Laila went through the procedure fully conscious, fighting the urge to scream as long as she could while crushing Mariam’s hands for support.

She gave birth to a son who is then favoured by her husband over her firstborn daughter, simply, for being a son.

The above is a chapter summary from Khaled Hosseini’s 2007 book, “A Thousand Splendid Suns”.

The fictional novel was set in Afghanistan, spanning the period from 1960s to the early 2000s, written amidst a backdrop of societal change brought upon the country from Taliban rule.

While the story is fictional, reading it, one can’t help but wonder whether there exist such parallels in real life to the fictional characters, living through the experiences depicted in the book.

Reading the local news headlines in what was the first week of Ramadan this year, I can’t help but worry if the above is the future awaiting Malaysian women.

Extremist ideas do not form overnight. While some of us may discount the story above as merely the inner workings of a liberal Afghan mind, painting a bleak discourse on Taliban rule due to his American upbringing; one must never forget that storytelling is the most ancient way of sharing experience and even dispensing caution.

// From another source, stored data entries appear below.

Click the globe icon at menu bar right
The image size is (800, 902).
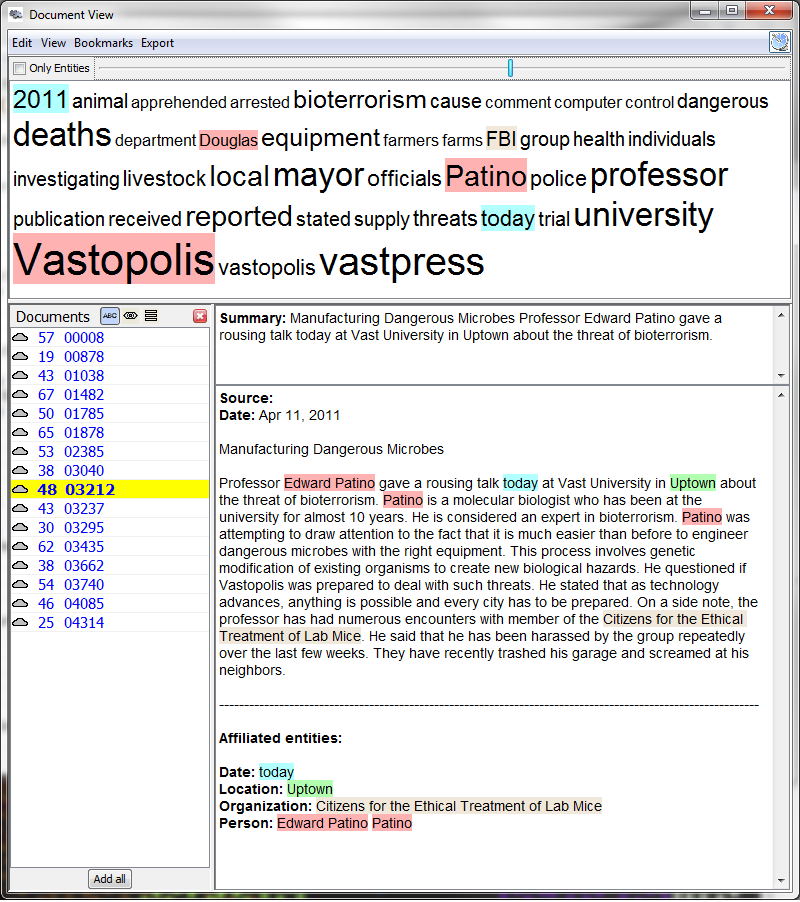(x=779, y=42)
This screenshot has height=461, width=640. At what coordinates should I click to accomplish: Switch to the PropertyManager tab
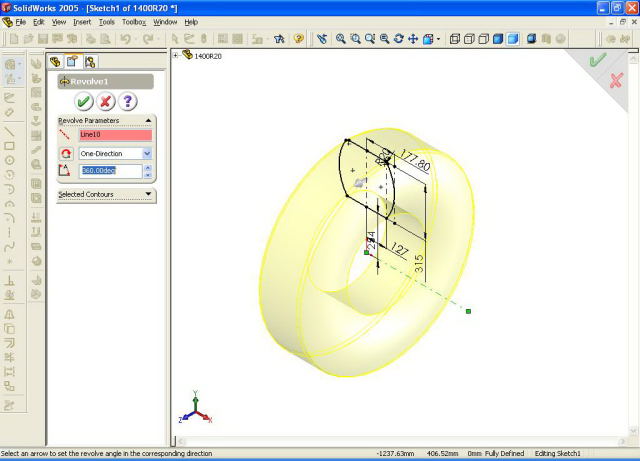pyautogui.click(x=72, y=62)
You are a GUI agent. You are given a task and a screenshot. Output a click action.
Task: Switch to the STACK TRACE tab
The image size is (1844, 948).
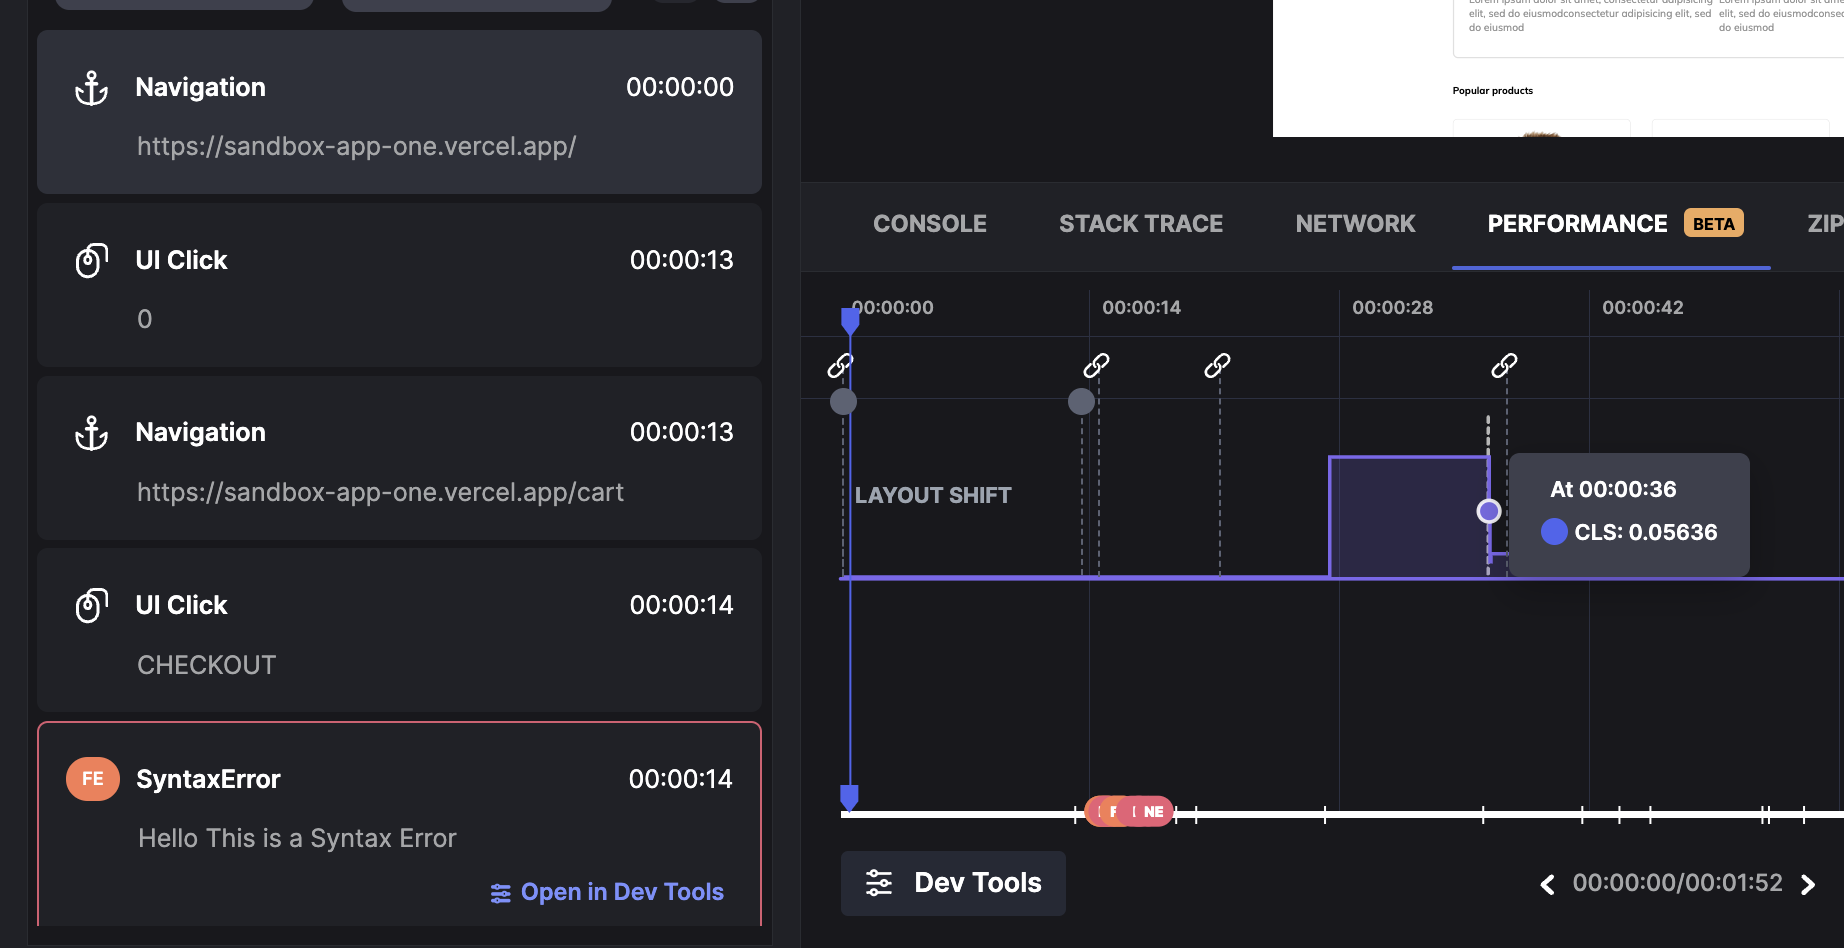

Of Hosseini’s works, “The Kite Runner” depicted the male perspective of Taliban rule while “A Thousand Splendid Suns” showcased the women’s side of the story.

Both works depicted the slow yet sure progress of societal thought control, encroaching ideas of extremism, of how power corrupts, how class and social status depicts one’s fate, and of how institutionalized religion was hijacked to oppress, to maim, to punish, and to eradicate humanity from human beings.

Of how in the race for the afterlife, and the promises we seek in the Gardens of Paradise; we destroyed our own heavens here on earth.

As Dumbledore wisely acknowledged, “Humans do have a knack of choosing precisely those things that are worst for them.”

Today, we see the seeds of extremism being slowly but surely sown into our society. The victims? Malaysians girls. Malaysian women.

It seems that Malay, Muslim girls cannot pursue our passion in gymnastics, ballet, running, or anything requiring outfits deemed too revealing by the religious authorities.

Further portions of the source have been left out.